→ **Set exercise**
List the lines in the stretch from the line containing "Where should I click to: Start" through the end of the records as a JSON list of strings, one string per line, omitting blank lines.

→ **Input for this task**
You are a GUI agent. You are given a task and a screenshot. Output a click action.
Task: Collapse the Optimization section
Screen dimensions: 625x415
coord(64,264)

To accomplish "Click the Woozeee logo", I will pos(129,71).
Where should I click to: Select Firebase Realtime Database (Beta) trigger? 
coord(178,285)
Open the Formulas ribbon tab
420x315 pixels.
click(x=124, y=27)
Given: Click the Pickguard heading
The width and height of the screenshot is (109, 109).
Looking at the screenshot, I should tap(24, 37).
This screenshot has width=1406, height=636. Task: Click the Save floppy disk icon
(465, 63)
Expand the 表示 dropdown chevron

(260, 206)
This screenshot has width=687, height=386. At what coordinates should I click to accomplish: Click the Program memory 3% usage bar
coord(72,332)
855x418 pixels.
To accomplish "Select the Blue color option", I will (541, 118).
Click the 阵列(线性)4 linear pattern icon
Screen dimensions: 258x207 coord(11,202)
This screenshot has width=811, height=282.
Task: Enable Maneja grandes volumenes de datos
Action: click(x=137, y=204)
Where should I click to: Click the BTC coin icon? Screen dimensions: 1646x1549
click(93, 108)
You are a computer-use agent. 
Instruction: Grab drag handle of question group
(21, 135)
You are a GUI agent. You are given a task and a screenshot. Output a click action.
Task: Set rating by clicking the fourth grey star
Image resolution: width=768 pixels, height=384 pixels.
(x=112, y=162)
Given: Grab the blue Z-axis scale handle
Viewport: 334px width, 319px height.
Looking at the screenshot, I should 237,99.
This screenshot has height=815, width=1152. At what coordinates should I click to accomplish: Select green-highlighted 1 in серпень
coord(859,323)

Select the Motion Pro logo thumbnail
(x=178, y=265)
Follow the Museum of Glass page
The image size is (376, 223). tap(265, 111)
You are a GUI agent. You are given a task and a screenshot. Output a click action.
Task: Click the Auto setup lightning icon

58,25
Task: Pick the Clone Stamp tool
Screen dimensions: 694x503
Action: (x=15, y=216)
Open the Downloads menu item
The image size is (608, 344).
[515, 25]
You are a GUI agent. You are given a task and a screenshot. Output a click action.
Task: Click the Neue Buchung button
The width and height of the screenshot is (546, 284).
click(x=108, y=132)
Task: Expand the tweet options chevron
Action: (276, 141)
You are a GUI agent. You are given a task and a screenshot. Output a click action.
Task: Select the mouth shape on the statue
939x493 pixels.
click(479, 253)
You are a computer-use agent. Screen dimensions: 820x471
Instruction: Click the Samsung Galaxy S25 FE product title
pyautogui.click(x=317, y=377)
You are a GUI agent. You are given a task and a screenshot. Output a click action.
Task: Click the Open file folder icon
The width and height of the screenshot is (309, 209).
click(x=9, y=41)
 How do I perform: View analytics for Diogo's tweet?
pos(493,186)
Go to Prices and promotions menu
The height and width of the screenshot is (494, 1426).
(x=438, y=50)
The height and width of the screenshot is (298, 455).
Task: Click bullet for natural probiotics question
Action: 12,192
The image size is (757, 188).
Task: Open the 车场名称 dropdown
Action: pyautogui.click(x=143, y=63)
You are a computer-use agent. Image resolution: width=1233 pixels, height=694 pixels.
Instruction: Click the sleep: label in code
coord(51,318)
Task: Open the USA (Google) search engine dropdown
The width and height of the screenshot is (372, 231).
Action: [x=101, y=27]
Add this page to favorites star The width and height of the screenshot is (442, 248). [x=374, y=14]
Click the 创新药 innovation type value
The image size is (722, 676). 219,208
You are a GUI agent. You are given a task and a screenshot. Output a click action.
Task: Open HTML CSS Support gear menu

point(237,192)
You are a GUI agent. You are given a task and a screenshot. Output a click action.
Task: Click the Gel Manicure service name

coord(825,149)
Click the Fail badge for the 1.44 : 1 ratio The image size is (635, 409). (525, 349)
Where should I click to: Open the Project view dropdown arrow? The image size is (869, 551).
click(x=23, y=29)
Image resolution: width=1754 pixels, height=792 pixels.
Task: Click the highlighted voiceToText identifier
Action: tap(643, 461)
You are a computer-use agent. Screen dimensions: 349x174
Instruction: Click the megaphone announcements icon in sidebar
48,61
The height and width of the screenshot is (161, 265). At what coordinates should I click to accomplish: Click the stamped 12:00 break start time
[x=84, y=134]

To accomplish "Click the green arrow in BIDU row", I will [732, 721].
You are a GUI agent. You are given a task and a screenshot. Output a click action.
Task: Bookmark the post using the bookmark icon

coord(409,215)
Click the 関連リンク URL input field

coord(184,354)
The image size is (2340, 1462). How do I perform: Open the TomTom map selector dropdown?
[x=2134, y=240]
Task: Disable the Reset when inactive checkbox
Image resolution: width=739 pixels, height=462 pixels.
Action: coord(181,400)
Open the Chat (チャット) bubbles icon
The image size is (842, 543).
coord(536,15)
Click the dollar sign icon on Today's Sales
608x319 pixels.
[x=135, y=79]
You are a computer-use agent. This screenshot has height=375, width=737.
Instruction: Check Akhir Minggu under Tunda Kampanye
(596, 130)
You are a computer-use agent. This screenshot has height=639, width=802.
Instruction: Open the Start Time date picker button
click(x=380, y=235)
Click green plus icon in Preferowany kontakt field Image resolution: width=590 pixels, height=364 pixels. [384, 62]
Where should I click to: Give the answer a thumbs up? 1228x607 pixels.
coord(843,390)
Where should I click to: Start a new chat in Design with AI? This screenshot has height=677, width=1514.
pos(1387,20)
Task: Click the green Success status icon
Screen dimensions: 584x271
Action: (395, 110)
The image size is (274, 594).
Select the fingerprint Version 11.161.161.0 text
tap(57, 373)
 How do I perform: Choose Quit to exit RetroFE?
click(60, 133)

→ **Full answer**
[
  "Where should I click to: Start a new chat in Design with AI? This screenshot has height=677, width=1514.",
  "pos(1387,20)",
  "Task: Click the green Success status icon",
  "Screen dimensions: 584x271",
  "Action: (395, 110)",
  "The image size is (274, 594).",
  "Select the fingerprint Version 11.161.161.0 text",
  "tap(57, 373)",
  " How do I perform: Choose Quit to exit RetroFE?",
  "click(60, 133)"
]